I brainstormed a list of causes for lack of creativity and came up with: fear of failure, fear of transparency, feeling restricted by guidelines/formulas/word counts, burnout, real or imagined criticism, anxiety over deadlines, worry, feeling overwhelmed and stress about life in general. I’ll admit that for me, stress is the worst culprit and maybe yours is listed, too. Maybe recognizing it is the first step toward overcoming.

The good news is that we swim in a rich gene pool. Our Creator gave us the desire to write and it’s part of what makes us tick. We don’t create alone. Here are some ideas for cures:

  • Read widely. Feeding your mind with interesting and thought-provoking material results in interesting and thought-provoking writing. These new ideas can blossom into a story idea or influence the direction of your WIP.

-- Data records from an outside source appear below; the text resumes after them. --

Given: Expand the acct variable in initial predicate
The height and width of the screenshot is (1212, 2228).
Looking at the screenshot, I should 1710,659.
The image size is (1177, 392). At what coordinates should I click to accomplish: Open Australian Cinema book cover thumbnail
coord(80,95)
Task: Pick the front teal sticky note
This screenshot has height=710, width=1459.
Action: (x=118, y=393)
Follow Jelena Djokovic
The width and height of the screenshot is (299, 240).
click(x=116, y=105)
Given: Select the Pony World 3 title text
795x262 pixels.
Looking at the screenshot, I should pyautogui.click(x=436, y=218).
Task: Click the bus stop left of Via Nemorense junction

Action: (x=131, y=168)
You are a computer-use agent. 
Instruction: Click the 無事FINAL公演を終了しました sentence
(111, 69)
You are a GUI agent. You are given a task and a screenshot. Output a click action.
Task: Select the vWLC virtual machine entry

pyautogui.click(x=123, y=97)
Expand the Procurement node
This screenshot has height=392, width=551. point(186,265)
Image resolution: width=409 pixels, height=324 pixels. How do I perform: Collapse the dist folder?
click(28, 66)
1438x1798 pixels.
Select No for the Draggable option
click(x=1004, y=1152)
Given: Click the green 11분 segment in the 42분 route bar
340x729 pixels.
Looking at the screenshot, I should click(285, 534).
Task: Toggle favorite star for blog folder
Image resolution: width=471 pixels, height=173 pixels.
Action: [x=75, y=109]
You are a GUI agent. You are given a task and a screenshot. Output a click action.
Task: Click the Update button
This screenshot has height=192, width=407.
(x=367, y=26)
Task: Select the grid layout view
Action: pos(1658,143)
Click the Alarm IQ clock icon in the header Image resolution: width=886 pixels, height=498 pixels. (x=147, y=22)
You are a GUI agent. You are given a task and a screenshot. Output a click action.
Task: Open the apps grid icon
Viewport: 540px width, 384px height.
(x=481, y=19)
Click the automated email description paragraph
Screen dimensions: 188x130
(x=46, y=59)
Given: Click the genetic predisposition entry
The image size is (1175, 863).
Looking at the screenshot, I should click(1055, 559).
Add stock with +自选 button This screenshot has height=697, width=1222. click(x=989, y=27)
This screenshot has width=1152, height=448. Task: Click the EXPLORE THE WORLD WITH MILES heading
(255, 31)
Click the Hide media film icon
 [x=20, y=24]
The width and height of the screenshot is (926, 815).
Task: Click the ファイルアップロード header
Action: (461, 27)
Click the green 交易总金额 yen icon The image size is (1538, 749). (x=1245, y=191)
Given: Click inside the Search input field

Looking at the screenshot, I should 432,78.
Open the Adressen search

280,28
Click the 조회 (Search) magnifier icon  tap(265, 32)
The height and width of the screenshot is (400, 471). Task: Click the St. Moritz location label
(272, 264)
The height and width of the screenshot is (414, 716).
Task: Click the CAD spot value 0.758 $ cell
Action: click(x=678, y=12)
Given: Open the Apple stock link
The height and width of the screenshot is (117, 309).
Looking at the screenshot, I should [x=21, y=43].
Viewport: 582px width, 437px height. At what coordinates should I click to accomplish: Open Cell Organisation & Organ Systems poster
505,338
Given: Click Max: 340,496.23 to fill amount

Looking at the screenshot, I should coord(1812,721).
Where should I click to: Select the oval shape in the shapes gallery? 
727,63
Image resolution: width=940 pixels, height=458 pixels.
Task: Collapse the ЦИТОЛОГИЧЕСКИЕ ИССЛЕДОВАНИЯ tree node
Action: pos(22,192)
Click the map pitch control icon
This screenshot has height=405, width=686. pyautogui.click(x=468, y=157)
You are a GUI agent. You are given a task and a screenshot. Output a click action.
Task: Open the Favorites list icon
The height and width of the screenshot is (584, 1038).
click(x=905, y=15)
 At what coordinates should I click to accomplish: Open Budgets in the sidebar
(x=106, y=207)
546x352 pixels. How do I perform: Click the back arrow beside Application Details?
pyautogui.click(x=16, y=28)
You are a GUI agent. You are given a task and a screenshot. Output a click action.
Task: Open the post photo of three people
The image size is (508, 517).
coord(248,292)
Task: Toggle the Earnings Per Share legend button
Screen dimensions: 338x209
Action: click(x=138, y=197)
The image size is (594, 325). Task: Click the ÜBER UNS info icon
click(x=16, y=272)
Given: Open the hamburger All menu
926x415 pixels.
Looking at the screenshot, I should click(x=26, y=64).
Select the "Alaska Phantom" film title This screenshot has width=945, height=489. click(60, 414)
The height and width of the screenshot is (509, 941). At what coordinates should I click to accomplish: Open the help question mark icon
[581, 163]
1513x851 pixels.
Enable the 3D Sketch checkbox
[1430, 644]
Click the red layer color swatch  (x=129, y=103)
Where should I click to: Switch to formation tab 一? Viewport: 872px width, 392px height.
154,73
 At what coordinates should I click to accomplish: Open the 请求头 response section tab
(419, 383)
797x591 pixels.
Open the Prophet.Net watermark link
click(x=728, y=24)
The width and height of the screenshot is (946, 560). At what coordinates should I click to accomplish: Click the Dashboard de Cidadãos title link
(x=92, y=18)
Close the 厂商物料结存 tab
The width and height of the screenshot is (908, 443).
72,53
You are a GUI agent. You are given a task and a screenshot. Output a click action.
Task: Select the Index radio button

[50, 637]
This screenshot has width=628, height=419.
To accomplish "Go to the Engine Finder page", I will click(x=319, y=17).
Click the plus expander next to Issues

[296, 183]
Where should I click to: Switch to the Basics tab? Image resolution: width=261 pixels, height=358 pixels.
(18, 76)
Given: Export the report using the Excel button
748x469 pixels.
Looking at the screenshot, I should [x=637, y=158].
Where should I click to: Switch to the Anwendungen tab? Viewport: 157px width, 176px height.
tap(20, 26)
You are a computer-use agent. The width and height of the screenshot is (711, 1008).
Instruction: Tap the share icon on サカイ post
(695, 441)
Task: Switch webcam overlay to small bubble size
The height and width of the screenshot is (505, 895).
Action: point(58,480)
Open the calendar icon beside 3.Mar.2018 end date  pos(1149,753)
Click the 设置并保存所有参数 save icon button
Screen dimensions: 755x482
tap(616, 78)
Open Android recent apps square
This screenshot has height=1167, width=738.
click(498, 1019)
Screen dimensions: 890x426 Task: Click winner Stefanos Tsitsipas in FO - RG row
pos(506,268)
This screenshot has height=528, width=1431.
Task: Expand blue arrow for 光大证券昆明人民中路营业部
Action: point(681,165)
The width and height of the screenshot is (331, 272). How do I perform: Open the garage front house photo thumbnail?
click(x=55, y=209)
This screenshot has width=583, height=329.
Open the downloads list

  • Write at the same time every day. This creates memory triggers that can flip on the power switch.
  • Enjoy beauty. Find a quiet place that you love and take time to meditate. Don’t write or think about your WIP. Take your lunch to the cemetery. It’s quiet and peaceful, and no one knows you’re there but God. Or listen to your favorite music without distractions, or take a scenic detour home from the grocery store and listen on your car stereo. It can help you get perspective.
  • Practice ten or fifteen minutes of free style writing.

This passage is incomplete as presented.